Yes, I know that the expected ratio is a single number, but what will differ is the observed ratio. Consider the example above where I repeat this experiment 100 times. I will not always get one six out of 10 in 22 trials and not zero times six out of 10 in 74 trials although this would be expected due to my Pr(k=1) and Pr(k=2) so what I want is to have confidence intervals of these expected outcomes of 22/74 (22 trials out of 100 show one six out of ten due to Pr(k=1)). But when I get values of 24 for Pr(k=1) and 69 for Pr(k=0), I get a quotient of 24/69. I want to know if this quotient which is a single number is still possible due to a binomial distribution or lies outside the confidence intervals of that quotient for a given n and k. And that this quotient is on a p<0.05 significance level higher or lower than possible due a binomial distribution. When I get e.g a quotient of 0.8 for the n and k in the example it will be highly unlikely that this is based on a binomial distribution as the expected value will be Pr(k=1)/Pr(k=0)= 0.3092784.

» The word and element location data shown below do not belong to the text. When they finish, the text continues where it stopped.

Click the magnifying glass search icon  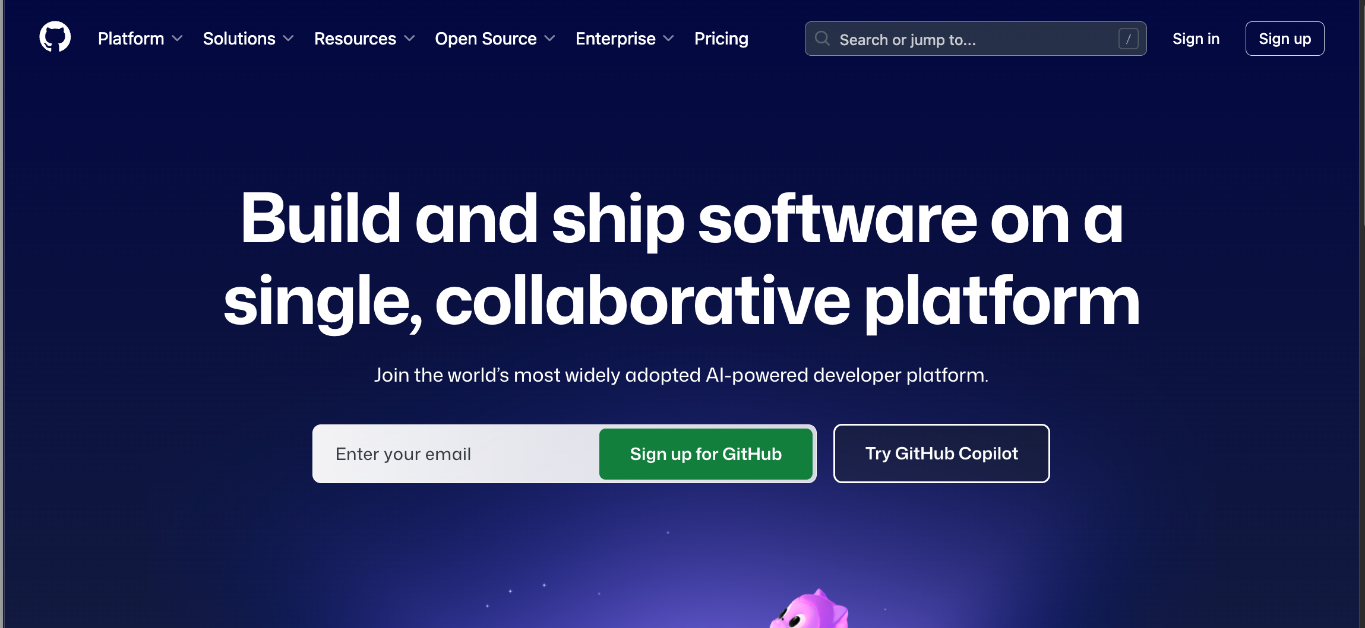point(822,39)
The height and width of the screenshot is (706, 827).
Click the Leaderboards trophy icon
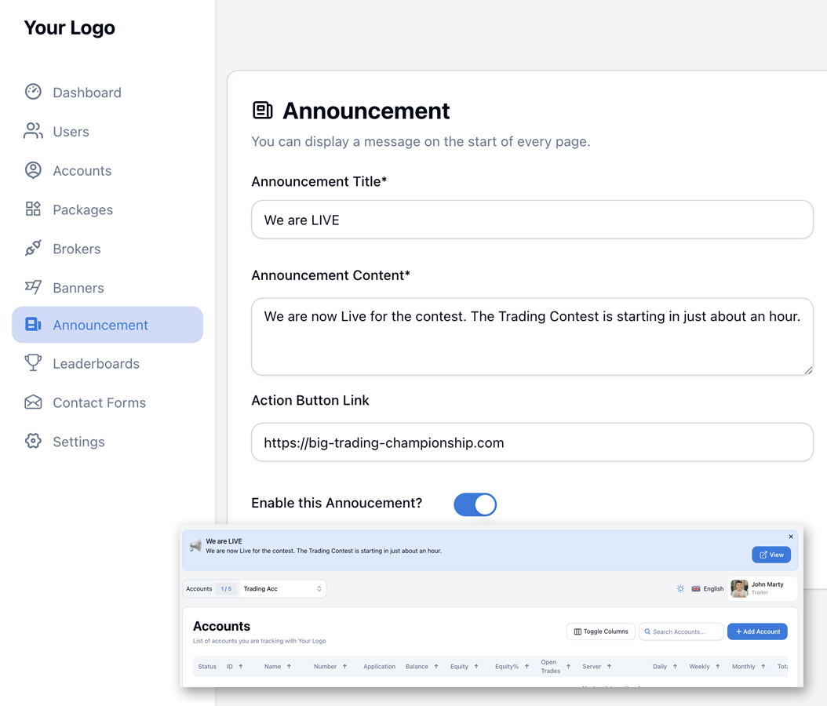[33, 362]
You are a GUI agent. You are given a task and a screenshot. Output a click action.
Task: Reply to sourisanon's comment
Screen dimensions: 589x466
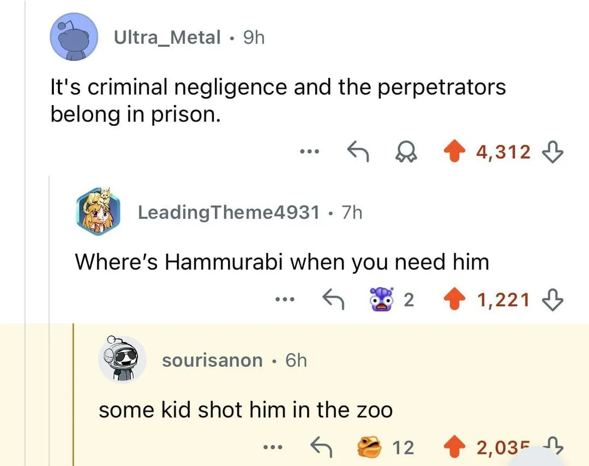(x=321, y=447)
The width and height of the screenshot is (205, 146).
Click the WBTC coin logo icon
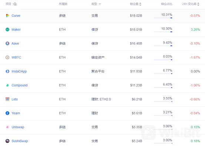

I hope that this makes my concern a little clearer.

Answer 1

Whatever you do - don't use the ratio between the counts to estimate the ratio between the probabilities - it doesn't work this way. For one - the numerator and denominator are dependent random variables. Even worse - the ratio of counts does not have a distribution at all, because the denominator can be 0 and you cannot divide by 0. The best thing you can do is treat the N x n Bernoulli (0/1) experiments as one random variable with distribution Bin (Nn,p), count the number of successes out of the total of Nn experiments, and find a confidence interval for p (using the Central Limit Theorem - i.e., the Normal approximation). You get an interval [a,b] for p. If you want to find an interval for, say, np/(1-p), c ≤ np/(1-p) ≤ d, simple algebra will give you c and d based on a and b. Notice that no ratios of random variables are calculated here!